▶ _WHAT THE TASK ASKS_
Reproduce the records precisely. Omit every picture.
SUPPLIED MATERIAL Block Start
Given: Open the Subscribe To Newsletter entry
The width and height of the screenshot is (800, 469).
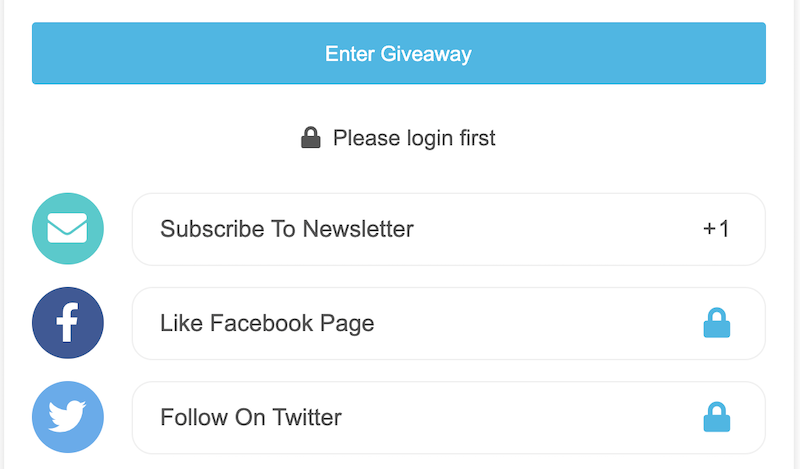Looking at the screenshot, I should (448, 229).
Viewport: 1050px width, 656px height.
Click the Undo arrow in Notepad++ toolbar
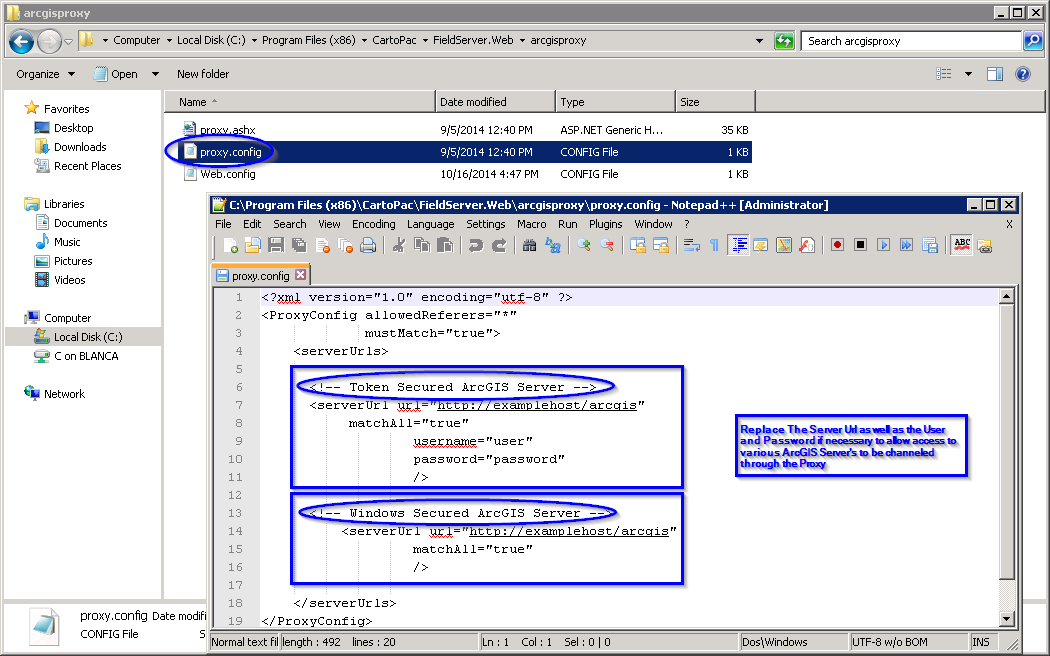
SUPPLIED MATERIAL Block End
▶ _ANSWER SECTION_
Given: Open the Subscribe To Newsletter entry
The width and height of the screenshot is (800, 469).
Looking at the screenshot, I should (448, 229).
Viewport: 1050px width, 656px height.
Click the Undo arrow in Notepad++ toolbar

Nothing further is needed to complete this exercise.